Ne pouvant se dérober à la clarté des textes sacrés qui affirment cette présence, Luther voulut cependant altérer profondément ce dogme catholique : d’après sa nouvelle doctrine, le corps et le sang de Jésus-Christ ne deviennent pas présents par la conversion des éléments du pain et du vin, par la transsubstantiation, mais ils se trouvent là avec et sous le pain et le vin. De plus, selon lui, Jésus-Christ n’est présent qu’au moment où l’on reçoit l’Eucharistie : ce sacrement, dit-il, n’a été institué que pour l’usage, et nullement pour être en même temps comme un vrai sacrifice extérieur. A ses yeux, la messe est une abominable idolâtrie.

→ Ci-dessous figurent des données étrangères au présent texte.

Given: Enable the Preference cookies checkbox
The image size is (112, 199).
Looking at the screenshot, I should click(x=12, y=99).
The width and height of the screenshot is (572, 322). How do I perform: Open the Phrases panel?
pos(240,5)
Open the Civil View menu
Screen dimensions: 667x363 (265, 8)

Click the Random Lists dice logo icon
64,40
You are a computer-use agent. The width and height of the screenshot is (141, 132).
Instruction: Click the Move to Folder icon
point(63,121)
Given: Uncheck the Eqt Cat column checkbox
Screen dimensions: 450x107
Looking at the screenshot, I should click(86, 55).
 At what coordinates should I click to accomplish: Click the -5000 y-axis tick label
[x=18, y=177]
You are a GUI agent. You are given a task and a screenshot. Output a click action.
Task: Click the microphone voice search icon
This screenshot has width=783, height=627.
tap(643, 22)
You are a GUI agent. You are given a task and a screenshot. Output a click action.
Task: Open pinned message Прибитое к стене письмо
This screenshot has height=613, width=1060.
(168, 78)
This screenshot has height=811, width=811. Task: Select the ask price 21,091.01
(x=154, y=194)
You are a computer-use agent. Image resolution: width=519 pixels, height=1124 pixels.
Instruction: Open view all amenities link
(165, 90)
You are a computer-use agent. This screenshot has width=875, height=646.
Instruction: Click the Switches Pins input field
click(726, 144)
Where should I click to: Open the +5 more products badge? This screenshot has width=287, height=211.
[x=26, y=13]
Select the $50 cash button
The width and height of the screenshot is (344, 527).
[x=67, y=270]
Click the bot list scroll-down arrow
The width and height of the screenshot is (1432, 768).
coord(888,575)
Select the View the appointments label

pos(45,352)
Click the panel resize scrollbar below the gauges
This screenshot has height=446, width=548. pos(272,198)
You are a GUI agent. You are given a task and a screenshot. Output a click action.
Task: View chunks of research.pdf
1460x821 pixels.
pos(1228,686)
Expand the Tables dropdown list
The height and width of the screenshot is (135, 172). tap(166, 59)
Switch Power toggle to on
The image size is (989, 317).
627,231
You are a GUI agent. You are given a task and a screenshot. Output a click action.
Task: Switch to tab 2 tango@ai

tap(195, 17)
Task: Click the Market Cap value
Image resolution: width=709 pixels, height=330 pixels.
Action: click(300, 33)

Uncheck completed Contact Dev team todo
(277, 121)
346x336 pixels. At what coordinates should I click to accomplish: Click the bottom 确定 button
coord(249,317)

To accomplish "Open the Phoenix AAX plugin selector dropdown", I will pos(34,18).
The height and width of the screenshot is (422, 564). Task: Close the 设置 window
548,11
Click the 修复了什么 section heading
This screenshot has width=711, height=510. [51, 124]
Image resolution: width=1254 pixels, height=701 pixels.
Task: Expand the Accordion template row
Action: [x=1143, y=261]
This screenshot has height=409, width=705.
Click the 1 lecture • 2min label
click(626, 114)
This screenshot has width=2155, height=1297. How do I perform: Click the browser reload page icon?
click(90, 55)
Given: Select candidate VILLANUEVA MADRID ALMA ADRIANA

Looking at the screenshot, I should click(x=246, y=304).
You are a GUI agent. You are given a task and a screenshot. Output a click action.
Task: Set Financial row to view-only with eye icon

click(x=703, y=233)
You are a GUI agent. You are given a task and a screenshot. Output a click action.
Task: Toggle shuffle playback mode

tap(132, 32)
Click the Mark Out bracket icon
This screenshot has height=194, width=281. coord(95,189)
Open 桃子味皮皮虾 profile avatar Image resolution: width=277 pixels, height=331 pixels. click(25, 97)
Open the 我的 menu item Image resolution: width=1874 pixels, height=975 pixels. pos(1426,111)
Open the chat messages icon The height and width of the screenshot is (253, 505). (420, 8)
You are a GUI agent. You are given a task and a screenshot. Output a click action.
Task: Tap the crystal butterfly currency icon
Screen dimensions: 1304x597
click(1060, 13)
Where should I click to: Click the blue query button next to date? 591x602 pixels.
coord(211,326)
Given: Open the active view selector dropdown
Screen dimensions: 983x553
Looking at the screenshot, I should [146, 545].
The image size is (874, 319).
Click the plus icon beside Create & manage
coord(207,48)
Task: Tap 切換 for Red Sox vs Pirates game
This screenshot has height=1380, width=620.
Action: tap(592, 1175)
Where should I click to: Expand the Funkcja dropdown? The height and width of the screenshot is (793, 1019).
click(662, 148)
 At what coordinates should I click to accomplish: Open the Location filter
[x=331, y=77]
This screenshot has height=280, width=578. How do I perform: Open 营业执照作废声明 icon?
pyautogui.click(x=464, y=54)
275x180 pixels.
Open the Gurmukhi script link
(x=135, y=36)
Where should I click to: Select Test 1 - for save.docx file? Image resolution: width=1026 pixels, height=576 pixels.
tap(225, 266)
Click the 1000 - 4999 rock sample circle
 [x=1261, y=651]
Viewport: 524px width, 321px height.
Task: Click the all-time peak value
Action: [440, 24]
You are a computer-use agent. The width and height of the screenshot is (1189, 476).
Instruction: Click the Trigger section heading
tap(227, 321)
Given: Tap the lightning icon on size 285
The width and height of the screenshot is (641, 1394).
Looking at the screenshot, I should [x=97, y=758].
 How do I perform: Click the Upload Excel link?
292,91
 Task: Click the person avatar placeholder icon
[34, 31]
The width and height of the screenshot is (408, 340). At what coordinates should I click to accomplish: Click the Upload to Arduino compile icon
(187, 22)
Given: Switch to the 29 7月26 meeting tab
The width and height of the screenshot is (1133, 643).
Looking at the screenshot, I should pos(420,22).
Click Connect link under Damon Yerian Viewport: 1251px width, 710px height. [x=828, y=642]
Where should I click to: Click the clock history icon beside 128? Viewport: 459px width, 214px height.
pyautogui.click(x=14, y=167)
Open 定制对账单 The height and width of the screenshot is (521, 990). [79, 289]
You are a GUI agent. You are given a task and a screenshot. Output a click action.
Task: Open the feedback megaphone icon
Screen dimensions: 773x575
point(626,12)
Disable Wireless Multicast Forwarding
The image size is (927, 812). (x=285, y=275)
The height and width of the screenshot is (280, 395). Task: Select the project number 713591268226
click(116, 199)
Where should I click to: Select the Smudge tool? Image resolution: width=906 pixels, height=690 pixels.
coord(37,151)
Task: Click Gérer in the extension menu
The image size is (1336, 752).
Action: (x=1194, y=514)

Non moins nombreuses sont les variétés relatives à la manière d’administrer les sacrements. — Enfin, les uns prient pour les morts, et les autres ne le font pas : et tandis que tous les catholiques prient les uns pour les autres, et aussi pour les hérétiques, les schismatiques, les juifs et les infidèles, on ne voit rien de semblable dans les sectes dissidentes (3).

REMARQUE. Nous reconnaissons que, en réalité, la plupart des protestants obéissent à tout ministre qui a l’art de se faire écouter, et dont l’opinion réunit un certain nombre de suffrages. Mais, outre qu’une telle autorité est purement humaine, outre qu’elle est contraire au principe fondamental du protestantisme, à l’interprétation privée de la Bible, il est impossible d’échapper ainsi à la diversité des croyances. Pourquoi donc les ministres s’accorderaient-ils mieux entre eux que les simples fidèles?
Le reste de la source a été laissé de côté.